PROBLEM REQUIREMENTS: Where a picture appears, leave it out, and transcribe all the lines below exactly.
━━━━━ EXTRACTED INFORMATION ━━━━━
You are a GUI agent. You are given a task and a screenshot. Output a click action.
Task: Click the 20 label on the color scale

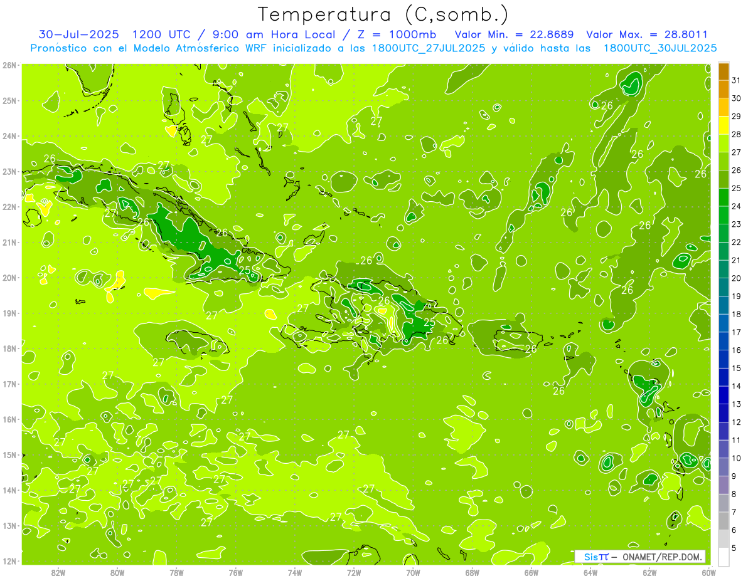click(736, 278)
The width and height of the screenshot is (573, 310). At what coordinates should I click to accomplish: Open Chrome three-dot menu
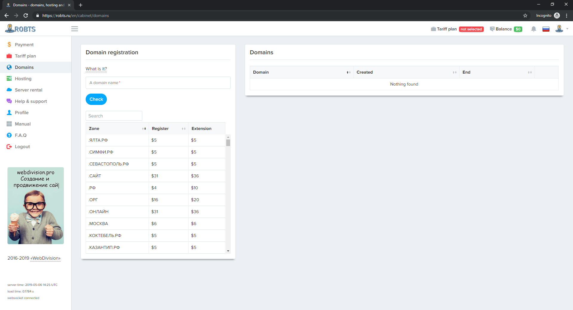click(x=566, y=16)
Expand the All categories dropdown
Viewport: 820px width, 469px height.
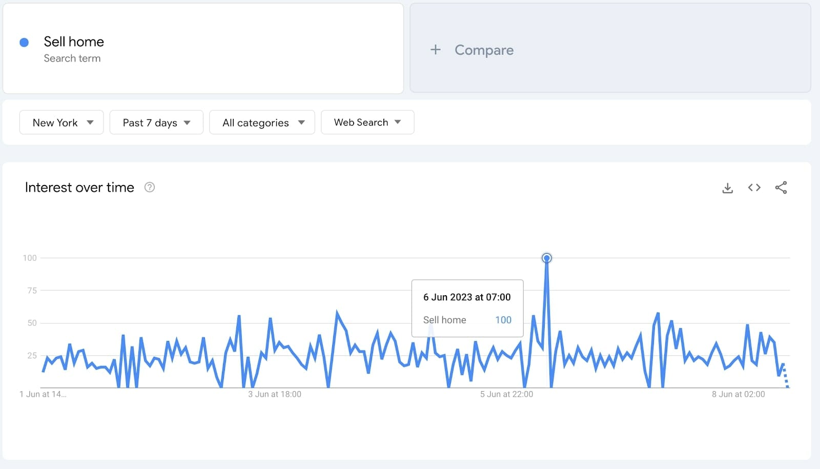(262, 123)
━━━━━
RESULT OF THE EXERCISE:
You are a GUI agent. You are given a task and a screenshot. Output a click action.
Task: Click the 20 label on the color scale

click(736, 278)
The width and height of the screenshot is (573, 310). At what coordinates should I click to accomplish: Open Chrome three-dot menu
click(x=566, y=16)
Expand the All categories dropdown
Viewport: 820px width, 469px height.
(262, 123)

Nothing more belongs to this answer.